Please note: At the present time, Teaching Negotiation Resource Center soft copies are compatible with the following versions of the Adobe Acrobat Reader: English, German, French, Spanish, Swedish, Portuguese, Japanese, and Korean. If you have a different version of the Acrobat Reader, you may wish to download one of these at http://www.adobe.com/products/acrobat/readstep2.html, or contact the PON Teaching Negotiation Resource Center at tnrc@law.harvard.edu, 800-258-4406 (within the U.S.), or 781-966-2751 (outside the U.S.) for further assistance. This restriction does not apply to the freely available Teacher’s Package Review Copies.

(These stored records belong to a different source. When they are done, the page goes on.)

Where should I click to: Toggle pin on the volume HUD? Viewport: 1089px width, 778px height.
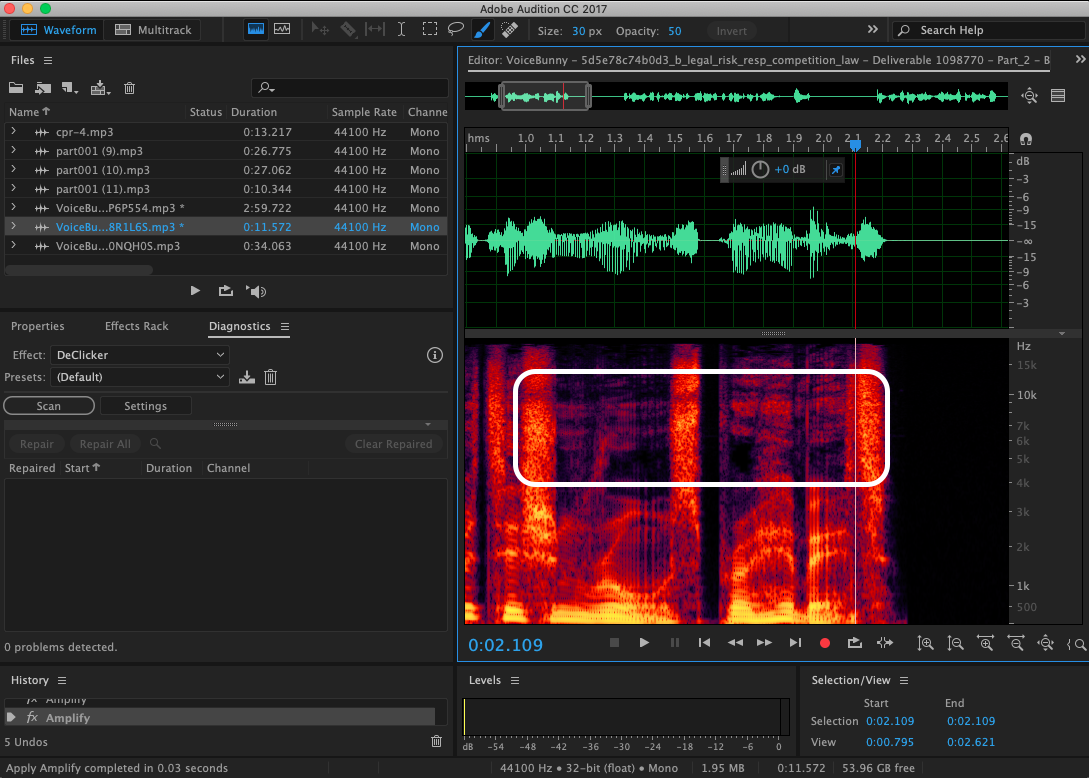pyautogui.click(x=836, y=170)
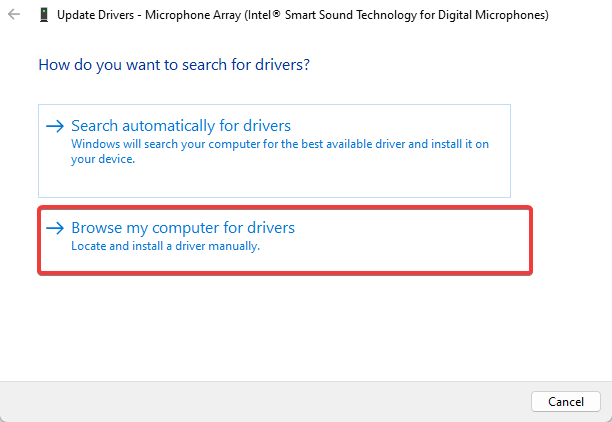Click 'Locate and install a driver manually' text

(165, 246)
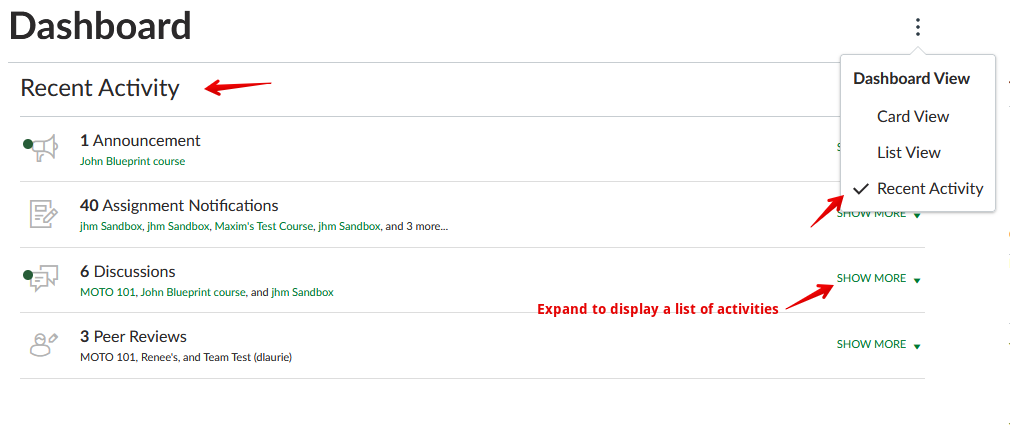Click the Announcement megaphone icon

pyautogui.click(x=42, y=149)
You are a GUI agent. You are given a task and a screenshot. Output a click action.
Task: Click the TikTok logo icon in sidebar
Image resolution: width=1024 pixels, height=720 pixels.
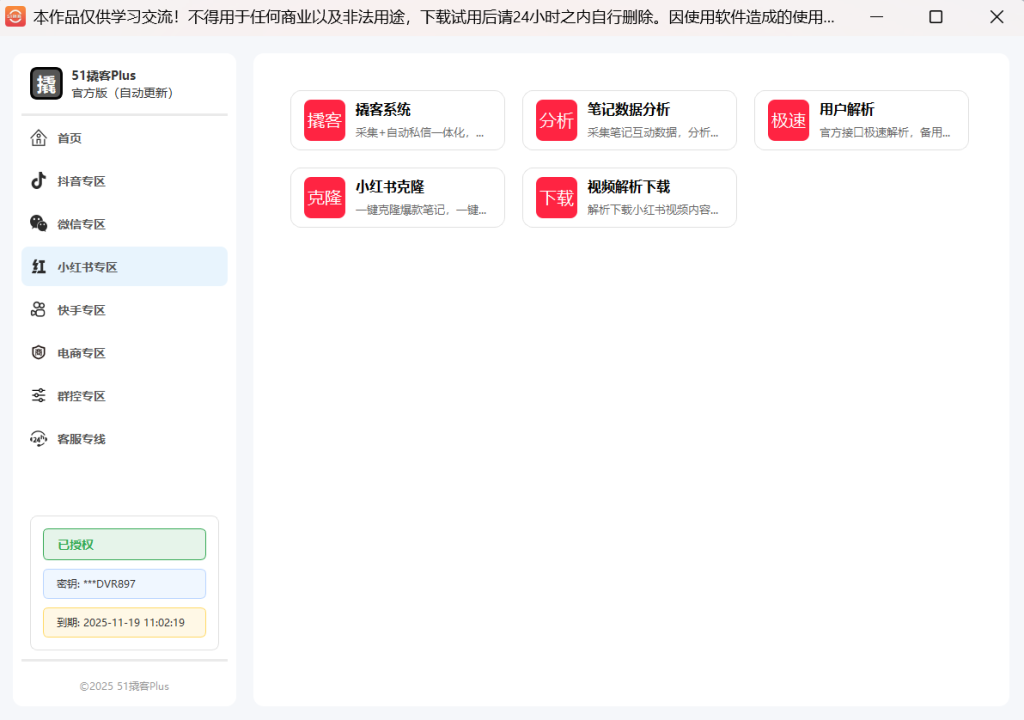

Ordering a single copy for review

If you wish to review the materials for a particular role simulation to decide whether you’d like to use it, then you should order a single Teacher’s Package for that role simulation. A PDF, or soft copy, version of the Teacher’s Package is also available as a free download from the description page of most role simulations and case studies. There is no need to order participant materials as well as a Teacher’s Package, as all Teacher’s Packages include copies of all participant materials. In addition, some Teacher’s Packages (but not all) include additional teaching materials such as teaching notes or overhead masters. Please note that the materials in Teacher’s Packages are for the instructor’s review and reference only, and may not be duplicated for use with participants.

Ordering copies for multiple participants

If you wish to order multiple copies of a role simulation for use in a course or workshop, simply enter the total number of participants in the box next to “Participant Copies.” There is no need to calculate how many of each role is required; the Teaching Negotiation Resource Center will calculate the appropriate numbers of each role to provide, based on the total number of participants. For example, if you wish to order a 2-party role simulation for use with a class of 30 students, you would enter “30” in the box next to “Participant Copies.” You then would receive 15 copies of one role and 15 copies of the other role, for use with your 30 participants. As another example, if you ordered 30 participant copies of a 6-party role simulation, you would receive 5 copies of each role.

In the event that the number of participant copies you order is not evenly divisible by the number of roles in the simulation, you will receive extra copies of one or more roles. Participants receiving the extra roles may partner with other participants playing the same role, thus negotiating as a team. So, for instance, if you ordered 31 copies of a 2-party role simulation, you would receive 15 copies of the first role and 16 copies of the second role. One of the participants playing the second role would partner with another participant playing that same role, and the two would negotiate as a team.